Прорытую в горе сточную трубу он разыскал в точности там, где было указано на карте Мадиры. Амир пробирался через туннель, припоминая пребывание в уборной Пирамиды. Вонь разносилась на тысячу миль, нос ощущал ее даже теперь.
Верный компас Хасмина вел к центру туннелей, на восток. Гора начала содрогаться. Застучали барабаны. Далекий могучий топот разнесся по проходам.
Юирсена выступали в поход.
Амир выставил перед собой шамшир и двинулся дальше. Туннели расширялись, затем раздваивались. В каждой развилке появлялись ответвления в виде пещер, вгрызающихся еще глубже в гору. Впрочем, здесь, в такой близости от Уст, ему больше не требовался компас. Он знал направление и без звуков от движения юирсена.
Внутри его бился пульс Уст. Они словно дышали тем самым воздухом, что циркулировал под землей. Ароматы всех специй, которые Амир любил, использовал и вкушал, насыщали все вокруг. Всякий раз, когда Уста испускали шафрановое облако, похожее на едва различимый среди рыжих стен оранжевый вихрь, у Амира перехватывало дух.

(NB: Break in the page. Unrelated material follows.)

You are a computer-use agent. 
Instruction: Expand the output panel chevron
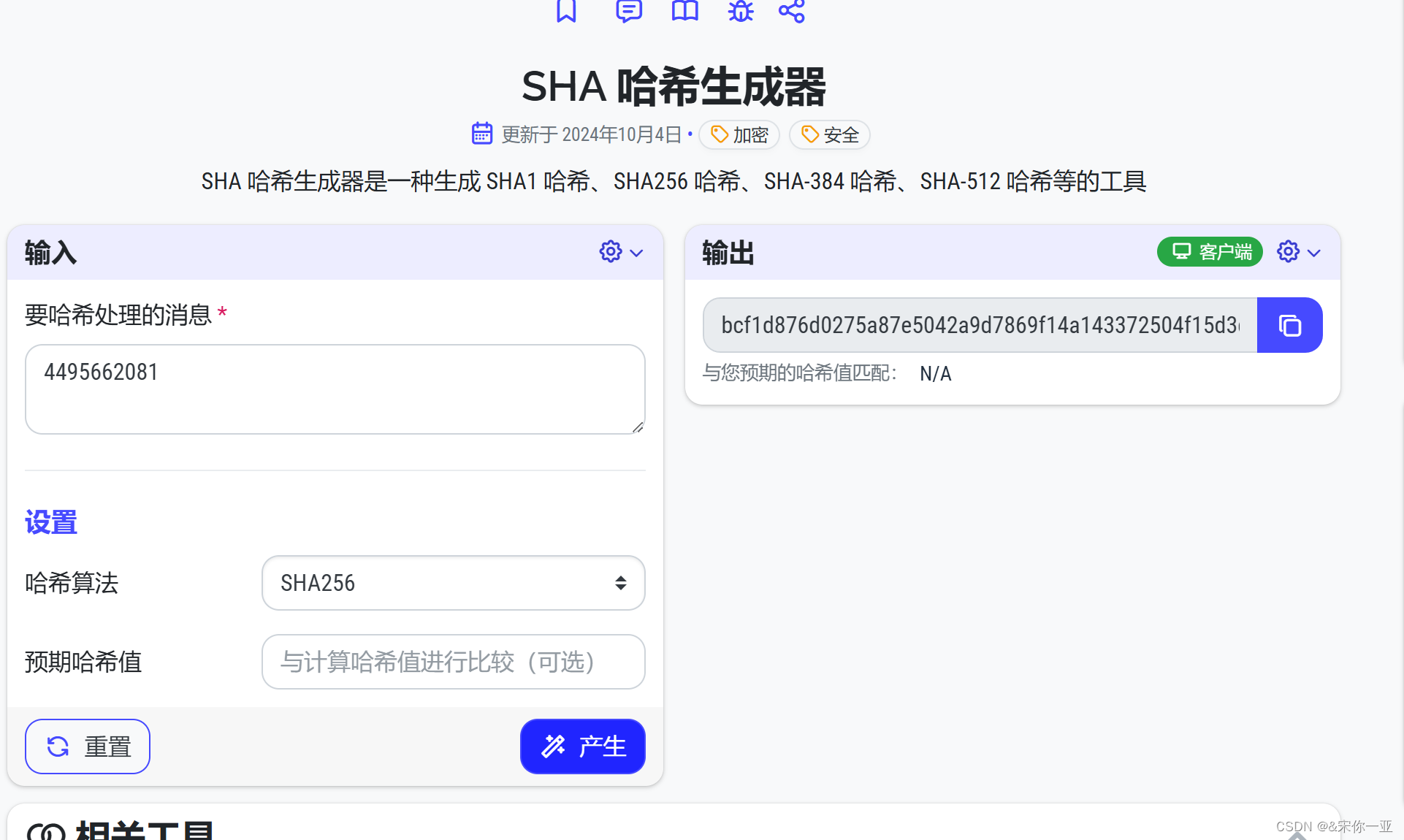click(1315, 253)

Он следовал за запахом, за памятью о доме, а пряные смерчи складывались в картины в его мозгу. Пещеры схлопывались и открывались. Коридоры оказывались там, где их меньше всего стоило ожидать. Амир лишь следовал по тропе пряностей. Он не боялся угодить в засаду – выход найдется. Сама идея о неудаче испарилась у него из головы.
Облако специй заклубилось над ним; откашлявшись и прочихавшись, он вгляделся в туман, и до него смутно донесся становящийся громче топот. Юирсена приближались.
Их были не дюжины, не сотни. Тысячи. Как если бы все разбросанные по полу камни встали и обратились в преданных сынов Иллинди, верных непреклонной истории своей державы.
Их боевой клич взывал к крови. И клич этот указывал на него.
Когда из-за спины у Амира появилась рука, зажала ему рот и оторвала от земли. Все распалось на части.
Шамшир со звоном упал. Затем появилась вторая фигура; она наклонилась, подхватила Амира за ноги и подобрала меч. Вместе эти двое потащили его назад, нырнули в проход, неровный и узкий, темный и усеянный камнями, с низким потолком. Коридор уводил в сторону от основного прохода горы. Спустя какое-то время Амир понял, что все попытки освободиться только ухудшают его положение и лучше не дергаться. Тогда он позволил похитителям нести добычу куда им вздумается.
Как выяснилось, идти было недалеко. Его уронили на неровный каменный пол. Амиру потребовалось согласованное усилие всех мышц, чтобы принять удар и не заорать благим матом. Рана под плечом открылась, перепачкав рубаху, один из похитителей выругался.